Several studies have reported that sCD40L levels can predict the prognosis of patients with sepsis [8, 11]. In our study, we found that serum sCD40L levels ≥1028.75 pg/mL at day 2 were associated with a higher death risk during the 28-day period in the multiple logistic regression analysis. Serum sCD40L levels could be used as a 28-day mortality biomarker. However, we did not find a relationship between sCD40L levels and sepsis severity criteria, such as APACHE II score and SOFA score. We only observed higher lactatemia in nonsurviving compared with surviving SS patients at day 3 after admission. Serum blood samples were obtained at ICU admission, but APACHE II or SOFA scores were calculated 24 h after admission to the ICU. We were not sure if this time gap affects the association between the two variables.

sCD40L has a dual prothrombotic and proinflammatory role. sCD40L connects to circulating monocytes through its receptor CD40, promoting their adhesion to the vascular endothelium. sCD40L also binds to CD40 on endothelial cell surfaces. Studies have shown that sCD40L stimulates its own expression by interacting with CD40 on the surface of these cells [12]. In sepsis, EC activation induced adhesion receptors and released inflammatory mediators, such as interleukin (IL)-1, IL-6 and tumor necrosis factor [13, 14]. sCD40L also affects the neutrophil oxidative burst and neutrophil extracellular trap [5, 15]. Previous studies and our studies suggested that sCD40L exhibits no correlation with other coagulation factors except tissue factor (TF) [8]. The main reason was that activated ECs initiate the exogenous coagulation pathway by upregulating TF and downregulating the expression of thrombomodulin [16], favoring a local procoagulant status. In experimental models, sCD40L enhanced platelet activation and aggregation and induced thrombus formation [17]. All these effects contribute to the development of organ dysfunction and death [18]. After intraoperative operation, ECs were damaged, and the body produced a stress response and inflammatory factors [19]. Therefore, the sCD40L level was also increased after surgery in non-sepsis patients. In sepsis patients, EC damage, intravascular microthrombus formation and production of inflammatory factors are more obvious, and sCD40L levels are much higher than those in patients who undergo simple surgery.
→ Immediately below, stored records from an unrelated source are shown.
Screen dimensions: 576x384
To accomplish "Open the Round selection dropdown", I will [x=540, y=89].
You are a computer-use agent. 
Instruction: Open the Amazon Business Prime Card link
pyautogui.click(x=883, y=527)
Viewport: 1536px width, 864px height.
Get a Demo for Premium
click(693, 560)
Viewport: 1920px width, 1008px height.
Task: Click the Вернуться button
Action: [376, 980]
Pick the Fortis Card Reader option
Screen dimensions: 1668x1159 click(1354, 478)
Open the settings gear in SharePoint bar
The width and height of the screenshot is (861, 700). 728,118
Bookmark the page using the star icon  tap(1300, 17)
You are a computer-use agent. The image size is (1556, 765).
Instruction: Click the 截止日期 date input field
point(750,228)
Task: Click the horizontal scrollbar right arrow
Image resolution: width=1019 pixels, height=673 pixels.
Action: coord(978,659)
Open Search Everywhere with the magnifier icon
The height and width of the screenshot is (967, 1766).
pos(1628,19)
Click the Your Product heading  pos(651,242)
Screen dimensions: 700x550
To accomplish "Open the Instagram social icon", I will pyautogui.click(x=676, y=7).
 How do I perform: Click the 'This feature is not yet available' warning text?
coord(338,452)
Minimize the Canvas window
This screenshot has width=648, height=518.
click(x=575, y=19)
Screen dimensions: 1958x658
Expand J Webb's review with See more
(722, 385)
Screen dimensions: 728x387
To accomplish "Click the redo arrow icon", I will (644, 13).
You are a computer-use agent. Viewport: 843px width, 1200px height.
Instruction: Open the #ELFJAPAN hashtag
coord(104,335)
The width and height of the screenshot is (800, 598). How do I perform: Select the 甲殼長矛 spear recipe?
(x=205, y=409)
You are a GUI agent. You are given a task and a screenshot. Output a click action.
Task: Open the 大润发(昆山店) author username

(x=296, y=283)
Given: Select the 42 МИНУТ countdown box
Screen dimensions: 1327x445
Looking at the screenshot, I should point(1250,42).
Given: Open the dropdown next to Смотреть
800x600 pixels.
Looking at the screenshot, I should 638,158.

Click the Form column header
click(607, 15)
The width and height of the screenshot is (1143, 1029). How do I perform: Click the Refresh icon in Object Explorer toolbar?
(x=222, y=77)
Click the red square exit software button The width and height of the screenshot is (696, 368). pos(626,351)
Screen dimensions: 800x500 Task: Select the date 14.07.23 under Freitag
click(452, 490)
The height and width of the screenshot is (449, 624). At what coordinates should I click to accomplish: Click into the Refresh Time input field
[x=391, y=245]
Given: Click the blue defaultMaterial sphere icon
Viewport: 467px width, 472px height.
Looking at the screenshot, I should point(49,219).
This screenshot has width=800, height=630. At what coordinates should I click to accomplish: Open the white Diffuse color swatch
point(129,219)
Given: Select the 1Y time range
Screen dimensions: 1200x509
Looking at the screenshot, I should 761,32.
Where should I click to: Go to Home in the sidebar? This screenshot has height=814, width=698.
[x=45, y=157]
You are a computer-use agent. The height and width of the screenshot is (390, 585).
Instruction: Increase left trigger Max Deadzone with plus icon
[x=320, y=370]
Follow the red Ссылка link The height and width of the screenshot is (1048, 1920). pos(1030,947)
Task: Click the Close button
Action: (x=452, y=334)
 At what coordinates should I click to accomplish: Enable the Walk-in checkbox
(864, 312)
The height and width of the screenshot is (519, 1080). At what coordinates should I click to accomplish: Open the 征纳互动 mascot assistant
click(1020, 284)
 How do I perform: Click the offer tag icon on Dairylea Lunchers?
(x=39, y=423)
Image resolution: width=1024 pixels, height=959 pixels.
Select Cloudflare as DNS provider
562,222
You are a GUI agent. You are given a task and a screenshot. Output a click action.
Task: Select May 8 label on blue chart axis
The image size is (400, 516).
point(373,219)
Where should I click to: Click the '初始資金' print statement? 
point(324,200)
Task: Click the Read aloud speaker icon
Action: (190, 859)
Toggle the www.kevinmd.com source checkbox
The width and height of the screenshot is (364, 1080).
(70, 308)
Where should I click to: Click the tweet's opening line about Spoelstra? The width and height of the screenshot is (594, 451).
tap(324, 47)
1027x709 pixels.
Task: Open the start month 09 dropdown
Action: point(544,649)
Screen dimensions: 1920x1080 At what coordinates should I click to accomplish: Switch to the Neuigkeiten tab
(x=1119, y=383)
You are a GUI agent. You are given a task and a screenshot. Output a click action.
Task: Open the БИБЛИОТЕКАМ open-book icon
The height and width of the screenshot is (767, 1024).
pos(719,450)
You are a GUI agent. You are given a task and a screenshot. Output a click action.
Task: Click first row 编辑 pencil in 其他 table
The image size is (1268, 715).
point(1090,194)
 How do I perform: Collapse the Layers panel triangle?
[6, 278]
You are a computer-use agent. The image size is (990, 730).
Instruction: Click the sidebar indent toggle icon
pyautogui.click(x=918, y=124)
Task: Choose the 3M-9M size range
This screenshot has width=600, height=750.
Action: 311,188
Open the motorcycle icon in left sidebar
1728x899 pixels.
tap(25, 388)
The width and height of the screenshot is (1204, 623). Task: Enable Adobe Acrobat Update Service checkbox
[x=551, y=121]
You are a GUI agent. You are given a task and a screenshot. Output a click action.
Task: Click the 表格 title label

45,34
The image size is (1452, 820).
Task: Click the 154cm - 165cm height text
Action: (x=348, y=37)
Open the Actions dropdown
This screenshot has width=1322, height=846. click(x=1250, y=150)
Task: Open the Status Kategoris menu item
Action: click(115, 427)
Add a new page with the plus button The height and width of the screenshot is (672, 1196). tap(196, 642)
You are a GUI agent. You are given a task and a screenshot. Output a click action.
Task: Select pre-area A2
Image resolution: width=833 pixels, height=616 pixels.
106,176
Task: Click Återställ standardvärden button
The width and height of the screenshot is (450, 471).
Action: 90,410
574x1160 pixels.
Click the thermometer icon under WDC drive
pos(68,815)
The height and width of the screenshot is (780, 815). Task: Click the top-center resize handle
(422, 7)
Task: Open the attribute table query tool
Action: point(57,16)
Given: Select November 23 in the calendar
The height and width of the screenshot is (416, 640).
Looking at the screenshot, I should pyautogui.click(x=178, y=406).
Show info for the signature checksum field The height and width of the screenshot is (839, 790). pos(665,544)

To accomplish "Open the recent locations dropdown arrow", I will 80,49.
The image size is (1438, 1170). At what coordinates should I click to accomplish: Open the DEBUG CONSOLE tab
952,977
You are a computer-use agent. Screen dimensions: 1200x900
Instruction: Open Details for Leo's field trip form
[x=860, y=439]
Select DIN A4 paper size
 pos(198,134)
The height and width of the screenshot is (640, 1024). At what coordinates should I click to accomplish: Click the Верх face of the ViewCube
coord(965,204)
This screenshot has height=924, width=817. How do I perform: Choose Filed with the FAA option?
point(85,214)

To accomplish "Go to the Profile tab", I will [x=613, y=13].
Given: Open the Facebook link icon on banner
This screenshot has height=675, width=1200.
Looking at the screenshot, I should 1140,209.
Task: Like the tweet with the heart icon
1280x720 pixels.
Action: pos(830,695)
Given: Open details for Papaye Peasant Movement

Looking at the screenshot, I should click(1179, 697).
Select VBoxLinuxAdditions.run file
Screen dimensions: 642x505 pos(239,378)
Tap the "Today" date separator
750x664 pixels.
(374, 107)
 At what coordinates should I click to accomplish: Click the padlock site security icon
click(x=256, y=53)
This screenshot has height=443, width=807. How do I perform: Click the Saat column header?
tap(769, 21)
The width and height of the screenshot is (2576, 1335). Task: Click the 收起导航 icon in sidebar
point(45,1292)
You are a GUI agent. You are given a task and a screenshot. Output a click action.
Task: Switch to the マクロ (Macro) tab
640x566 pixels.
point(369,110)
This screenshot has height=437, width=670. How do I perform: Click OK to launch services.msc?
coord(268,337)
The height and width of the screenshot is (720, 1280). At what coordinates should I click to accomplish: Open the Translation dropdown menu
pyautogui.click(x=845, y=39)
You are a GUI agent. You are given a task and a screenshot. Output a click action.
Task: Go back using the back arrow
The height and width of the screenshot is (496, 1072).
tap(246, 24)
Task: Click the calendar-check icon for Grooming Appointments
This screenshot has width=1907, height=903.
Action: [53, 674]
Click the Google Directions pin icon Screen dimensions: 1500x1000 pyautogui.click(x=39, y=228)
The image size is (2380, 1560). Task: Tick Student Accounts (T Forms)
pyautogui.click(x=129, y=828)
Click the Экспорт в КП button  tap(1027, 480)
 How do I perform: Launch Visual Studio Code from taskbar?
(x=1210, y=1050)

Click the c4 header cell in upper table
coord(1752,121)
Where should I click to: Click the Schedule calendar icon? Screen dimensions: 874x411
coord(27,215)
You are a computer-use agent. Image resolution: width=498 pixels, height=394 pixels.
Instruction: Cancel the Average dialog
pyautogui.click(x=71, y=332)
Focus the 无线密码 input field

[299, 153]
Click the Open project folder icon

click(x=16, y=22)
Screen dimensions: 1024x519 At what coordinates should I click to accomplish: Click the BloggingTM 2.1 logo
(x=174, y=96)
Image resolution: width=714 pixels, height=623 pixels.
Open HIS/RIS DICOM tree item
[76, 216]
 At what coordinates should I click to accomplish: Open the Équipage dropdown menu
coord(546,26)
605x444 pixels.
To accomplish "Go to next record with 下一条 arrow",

We did not find an association between serum sCD40L levels and platelet counts, although 95% sCD40L was derived from platelets [20]. CD40L is stored in α-granules in unstimulated platelets, undergoes conformational changes during platelet activation, migrates to the surface of platelets and is released into the blood [21]. Soluble CD40L enhances platelet activation, aggregation, and platelet-leukocyte conjugation. Therefore, sCD40L was implicated in platelet activation [12]. By interacting with ECs, activated platelets play a key role in inflammatory and procoagulant responses to a pathogen [22].

There were some limitations in our study. First, the sample size was relatively small. Second, the subjects were obtained from a single center. Third, we only determined sCD40L levels for 3 days after ICU admission but did not observe it for a week or longer; thus, we were unable to better conclude the time course of serum sCD40L levels in sepsis patients. Finally, an association between sCD40L levels and the activation function of platelets has been reported; we did not examine markers of platelet activation to analyze the relationship with sCD40L levels.

Conclusions

Septic patients show persistently higher circulating sCD40L levels in the first 3 days after ICU admission, and serum sCD40L levels are associated with the mortality of patients with sepsis. Thus, serum sCD40L levels may be used as a reliable biomarker and therapeutic target in sepsis.